Les jeunes travailleuses et travailleurs - spécialement lorsqu'ils sont précaires - sont aussi les enfants de celles et ceux qu'ils ont parfois vu rentrer à la maison usés physiquement et moralement par des tâches difficiles et ingrates, par un management agressif, déconnecté ou incapable de reconnaissance. Leur rejet du salariat n'est pas celui du droit qui les protège, celui du droit qui offre la possibilité de s'affirmer et de résister à l'exercice abusif d'un pouvoir, celui d'un droit qui permet de partir en vacances, d'avoir accès simplement et automatiquement à une sécurité sociale efficace notamment lorsqu'un accident les empêche de travailler. Leur rejet du salariat est l'expression d'une critique sociale qu'il faut écouter, comprendre et accompagner, la demande de plus d'autonomie et de responsabilité dans l'exécution de leur travail. Ce texte a vocation à le leur permettre.

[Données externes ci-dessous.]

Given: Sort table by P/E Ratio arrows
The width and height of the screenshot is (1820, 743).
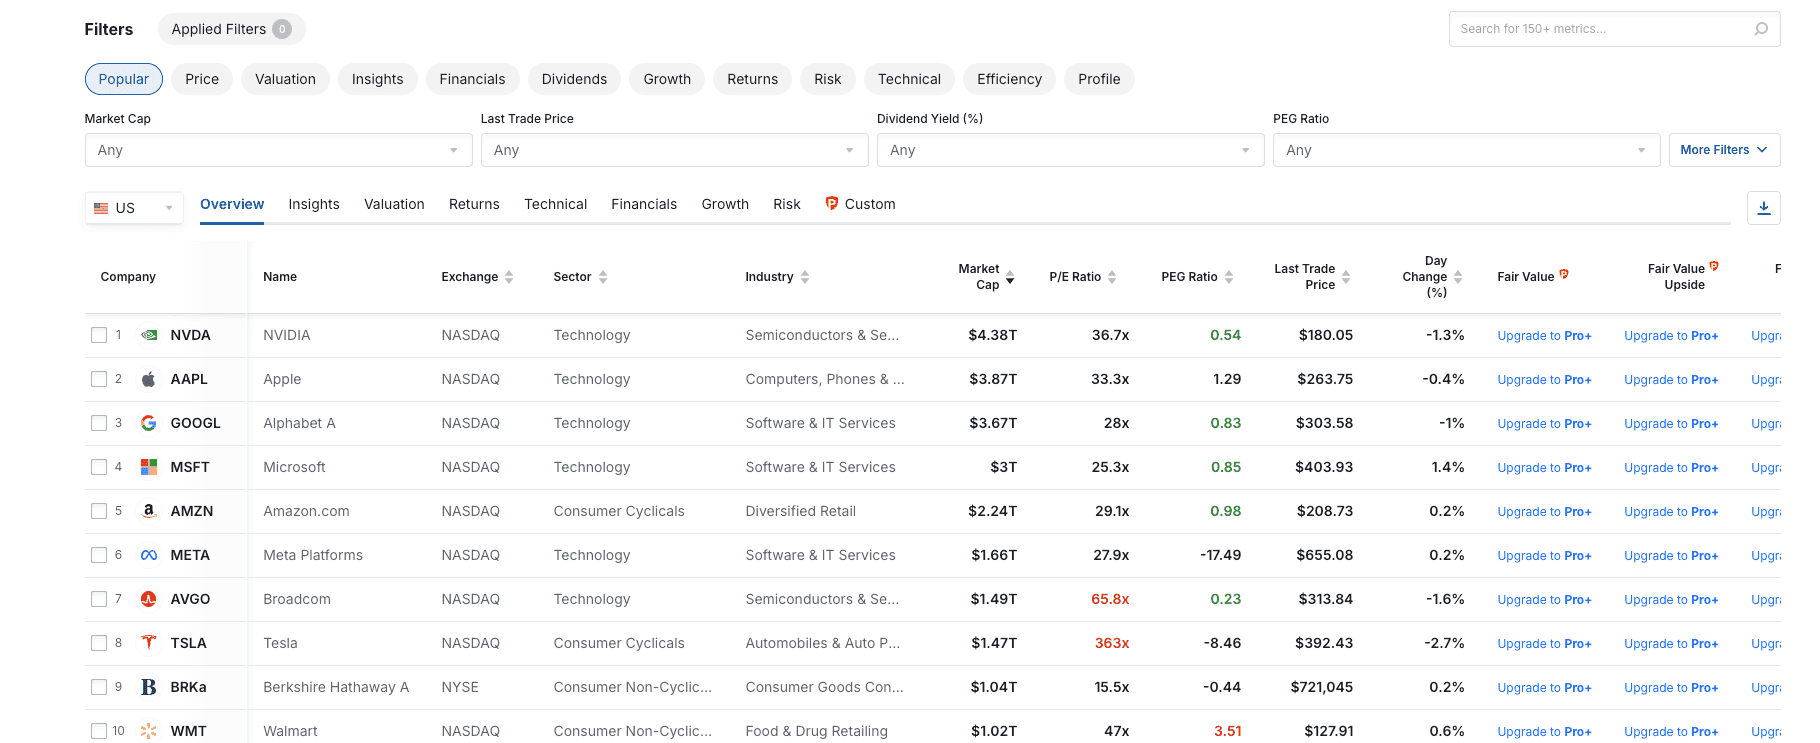Looking at the screenshot, I should tap(1112, 277).
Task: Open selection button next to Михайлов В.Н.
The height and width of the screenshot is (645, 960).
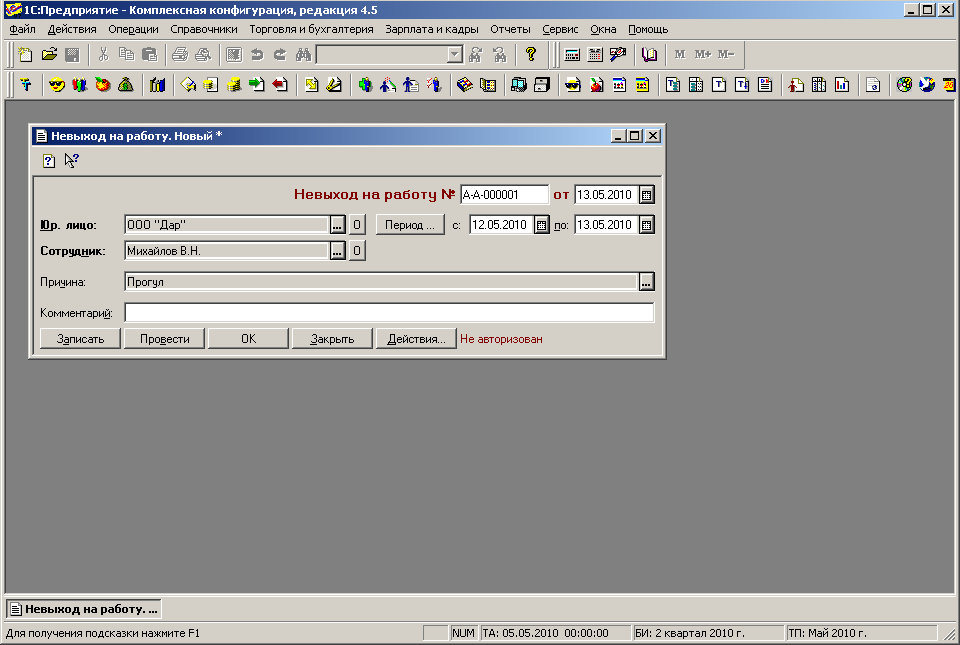Action: tap(337, 251)
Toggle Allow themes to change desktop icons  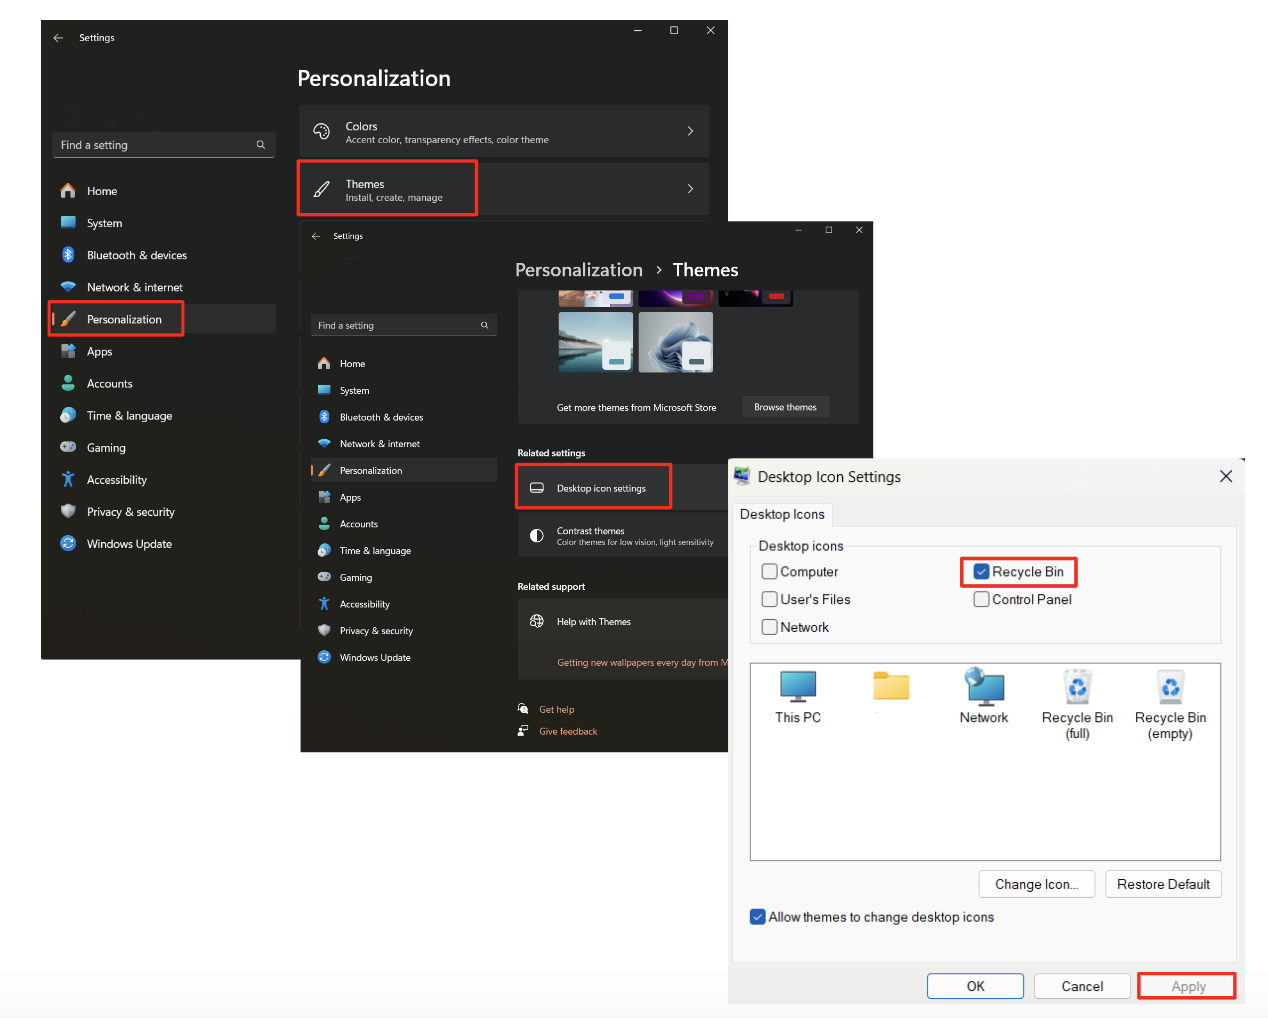coord(757,917)
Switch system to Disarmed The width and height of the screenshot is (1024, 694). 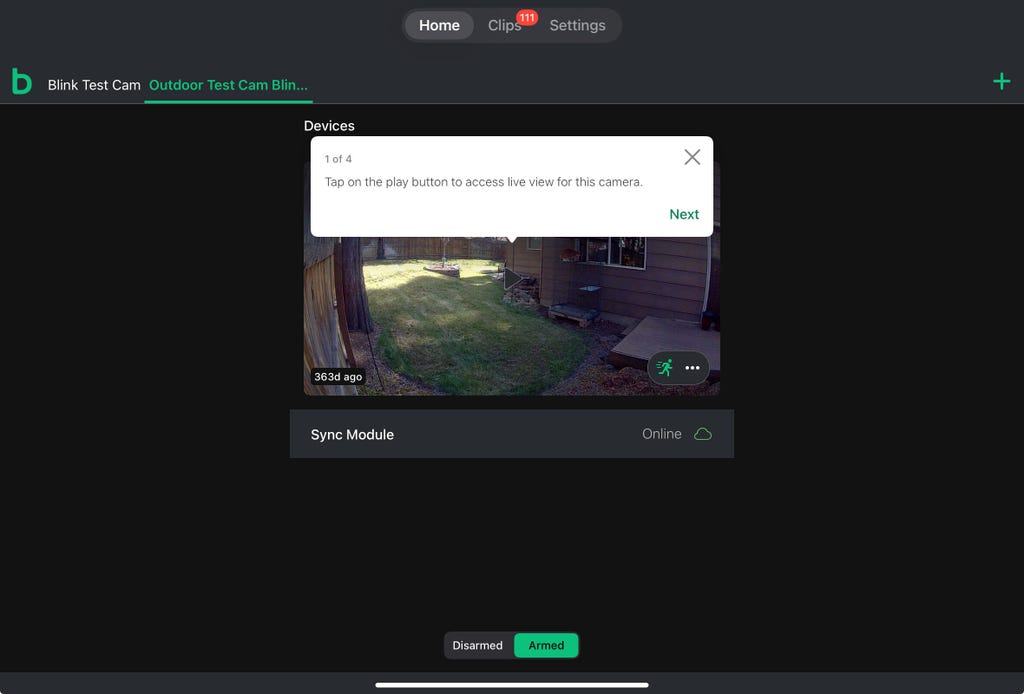pos(478,645)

La dégradation continue des conditions de travail a fait émerger des mouvements revendicatifs très forts, en particulier, ces derniers temps, dans le milieu des livreurs. Les TPN se sont en effet organisés pour défendre leurs intérêts en rejoignant des syndicats (comme la CGT coursiers de Gironde) ou en constituant leurs propres collectifs de défense (on pense par exemple au CLAP - collectif autonome des livreurs de Paris - ou aux Bikers Nantais ). Leurs actions collectives ont permis de mettre au jour les conditions dans lesquelles ces derniers travaillent et ont trouvé des issues favorables, notamment sur le plan du droit. Ce texte vise donc également à permettre à toutes ces organisations de travailleuses et travailleurs, ayant pour objet la défense des intérêts des TPN, de poursuivre leur objectif d'amélioration des conditions de travail.

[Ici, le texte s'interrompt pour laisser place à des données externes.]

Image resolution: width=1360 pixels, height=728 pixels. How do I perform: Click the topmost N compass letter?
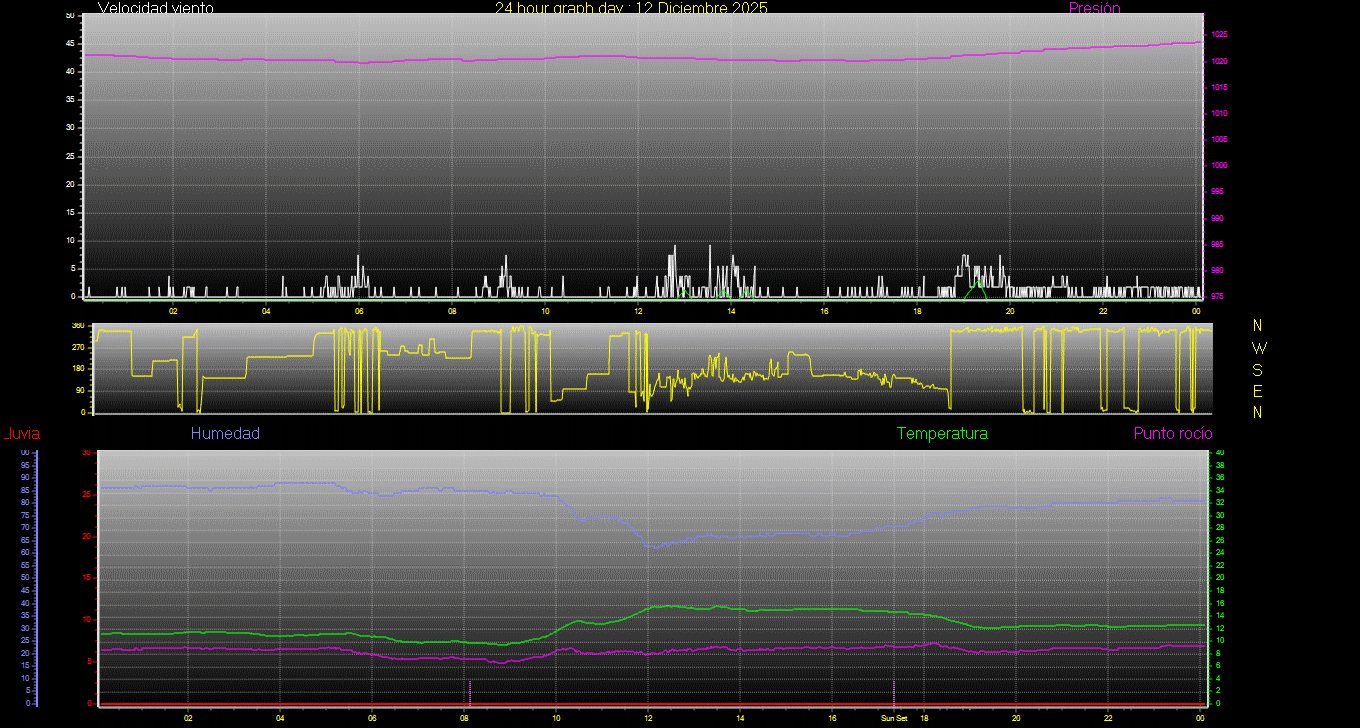pyautogui.click(x=1258, y=326)
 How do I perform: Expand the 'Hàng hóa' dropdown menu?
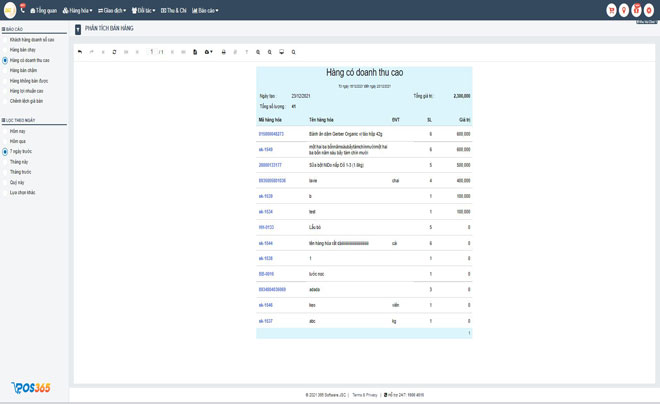(77, 11)
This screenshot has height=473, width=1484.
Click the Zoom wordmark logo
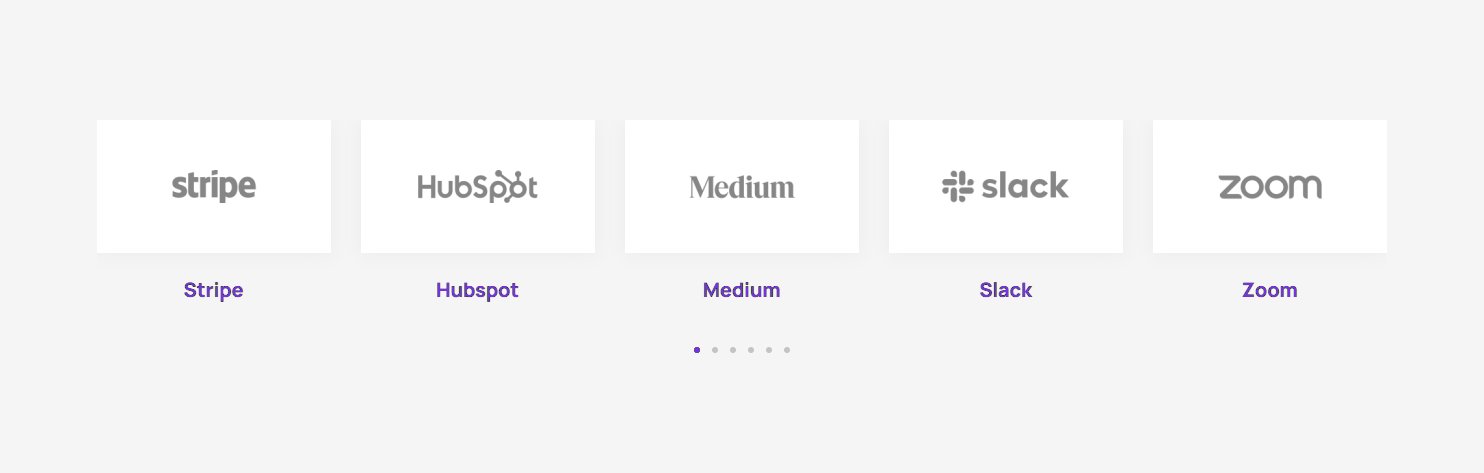click(x=1270, y=187)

Afin d'entériner la ligne tracée par la Cour de cassation, de garantir l'application des droits des TPN, ainsi que d'adapter la législation à la particularité de leurs professions, cette proposition de loi vise à apporter des éléments d'éclaircissement et d'adaptation du droit applicable à celles et ceux qui concluent avec des plateformes des contrats portant sur leur force de travail pour la réalisation du service proposé sur leurs sites et applications, tout en garantissant l'autonomie à laquelle les travailleuses et les travailleurs aspirent, notamment par un réel choix des jours, de la durée et des horaires de travail.


* 1 Art. L.111-7 du code de la consommation : " I.-Est qualifiée d'opérateur de plateforme en ligne toute personne physique ou morale proposant, à titre professionnel, de manière rémunérée ou non, un service de communication au public en ligne reposant sur : 1° Le classement ou le référencement , au moyen d'algorithmes informatiques, de contenus, de biens ou de services proposés ou mis en ligne par des tiers ; 2° Ou la mise en relation de plusieurs parties en vue de la vente d'un bien, de la fourniture d'un service ou de l'échange ou du partage d'un contenu, d'un bien ou d'un service. (...)", s ouligné par nous.

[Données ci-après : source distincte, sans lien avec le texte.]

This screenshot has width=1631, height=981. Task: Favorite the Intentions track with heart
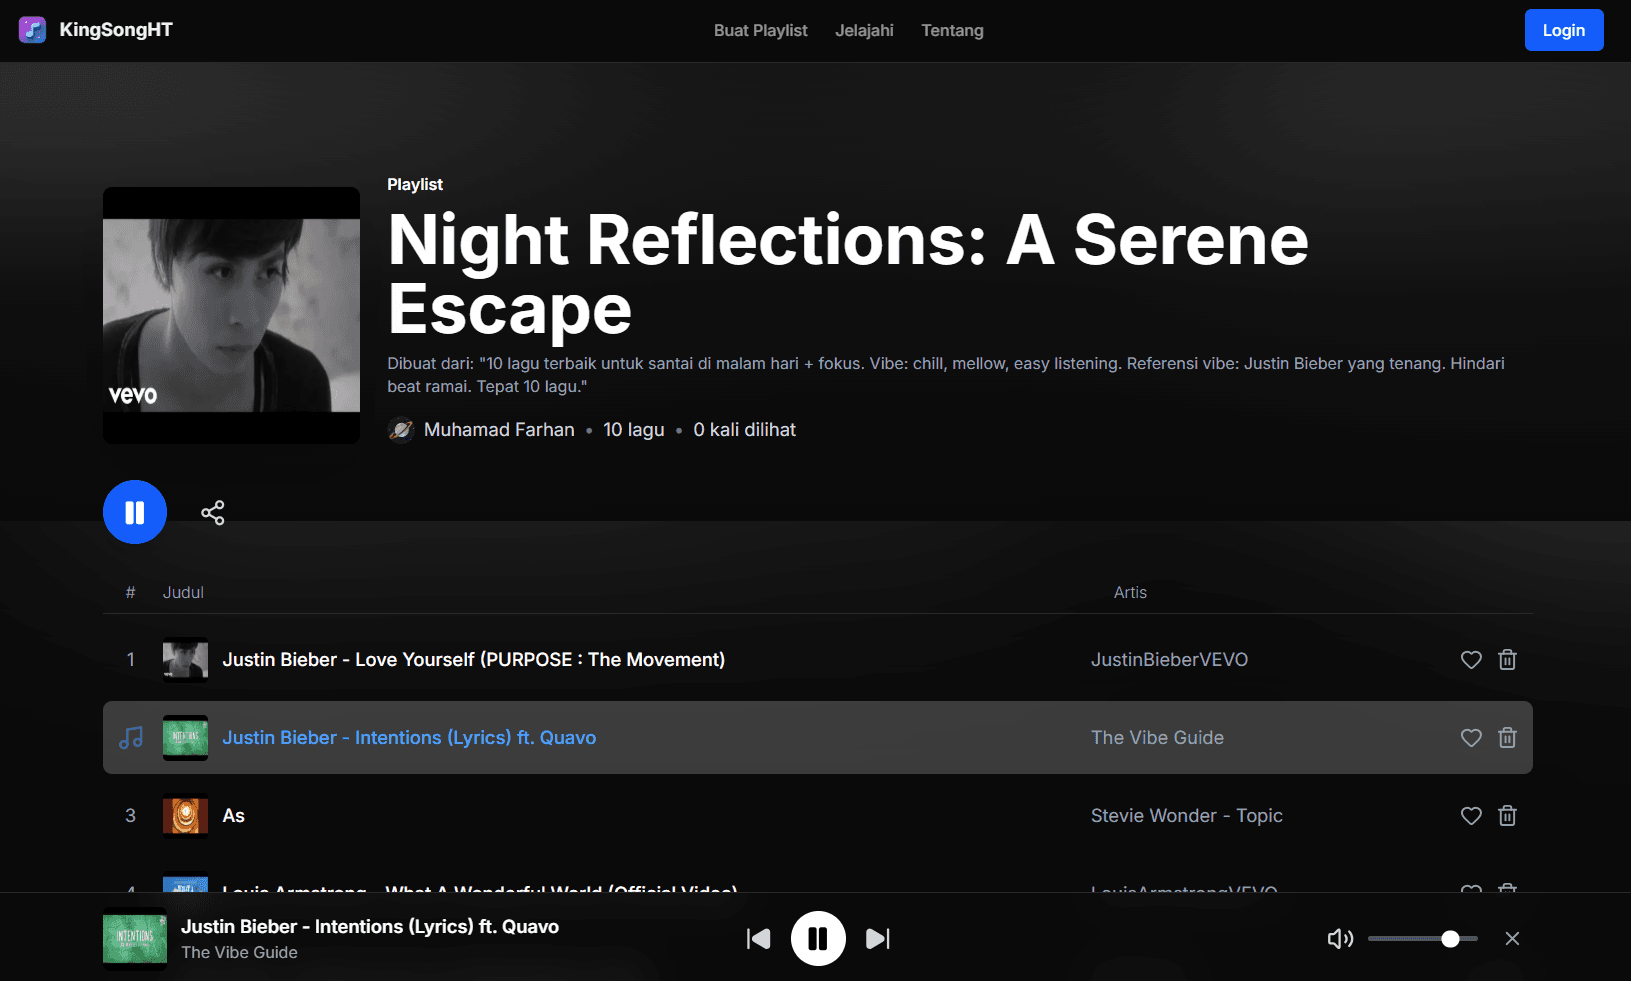pos(1470,738)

* 2 On a vu à quoi mènent les négociations par les plateformes. Le cas d'Aziz, éventré après un accident à vélo pendant une course, a appris que l'assurance ne couvrait ni le dos (faut-il rappeler ce qu'ils portent sur le dos, précisément, pour travailler ?), ni le buste, ni les viscères...

* 3 Participe à la mise à l'écart de la sécurité sociale au profit de logiques assurancielles.

* 4 V. not. Cass. soc., 28 nov. 2018, n° 17-20.079, Take Eat Easy et Cour d'appel, Paris, Pôle 1, chambre 2, 20 Avril 2017, n° 16/02849.